Exercise:
Which of the lines in the data below contain the string "computer"? Copy each of them.

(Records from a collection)
==========
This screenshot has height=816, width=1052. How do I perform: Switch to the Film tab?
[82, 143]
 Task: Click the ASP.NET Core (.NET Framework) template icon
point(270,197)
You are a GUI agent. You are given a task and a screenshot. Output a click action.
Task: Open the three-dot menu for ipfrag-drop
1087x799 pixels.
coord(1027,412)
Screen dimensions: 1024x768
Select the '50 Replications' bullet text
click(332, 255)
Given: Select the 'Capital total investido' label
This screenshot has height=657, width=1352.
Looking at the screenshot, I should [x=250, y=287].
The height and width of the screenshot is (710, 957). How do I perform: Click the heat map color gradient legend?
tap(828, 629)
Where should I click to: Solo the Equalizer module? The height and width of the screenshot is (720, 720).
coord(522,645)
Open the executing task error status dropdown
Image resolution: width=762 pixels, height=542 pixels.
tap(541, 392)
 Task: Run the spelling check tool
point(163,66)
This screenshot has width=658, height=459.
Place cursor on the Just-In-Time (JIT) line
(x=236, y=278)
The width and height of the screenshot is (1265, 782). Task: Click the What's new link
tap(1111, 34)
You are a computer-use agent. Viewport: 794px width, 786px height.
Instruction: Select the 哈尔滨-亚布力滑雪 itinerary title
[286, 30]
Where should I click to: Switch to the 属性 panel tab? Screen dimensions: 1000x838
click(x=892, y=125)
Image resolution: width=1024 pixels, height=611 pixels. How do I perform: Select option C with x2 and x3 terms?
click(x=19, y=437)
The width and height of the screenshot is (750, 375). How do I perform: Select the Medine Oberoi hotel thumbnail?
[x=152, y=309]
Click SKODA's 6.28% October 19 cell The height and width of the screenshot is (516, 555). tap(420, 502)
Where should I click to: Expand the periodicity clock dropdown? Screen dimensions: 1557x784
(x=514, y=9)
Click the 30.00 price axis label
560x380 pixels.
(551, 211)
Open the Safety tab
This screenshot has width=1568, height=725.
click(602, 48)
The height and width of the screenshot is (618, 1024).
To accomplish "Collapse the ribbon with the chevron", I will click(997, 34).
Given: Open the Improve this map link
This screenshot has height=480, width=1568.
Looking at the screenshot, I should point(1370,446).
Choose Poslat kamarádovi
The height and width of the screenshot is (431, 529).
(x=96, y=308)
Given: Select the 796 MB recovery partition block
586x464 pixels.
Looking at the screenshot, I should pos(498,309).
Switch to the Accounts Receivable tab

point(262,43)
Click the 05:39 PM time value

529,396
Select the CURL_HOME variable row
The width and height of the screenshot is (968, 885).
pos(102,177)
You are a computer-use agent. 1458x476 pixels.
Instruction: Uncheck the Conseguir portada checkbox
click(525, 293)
==========
Reply to the exercise:
You are a computer-use agent. Viewport: 794px width, 786px height.
You are a computer-use agent. 1458x476 pixels.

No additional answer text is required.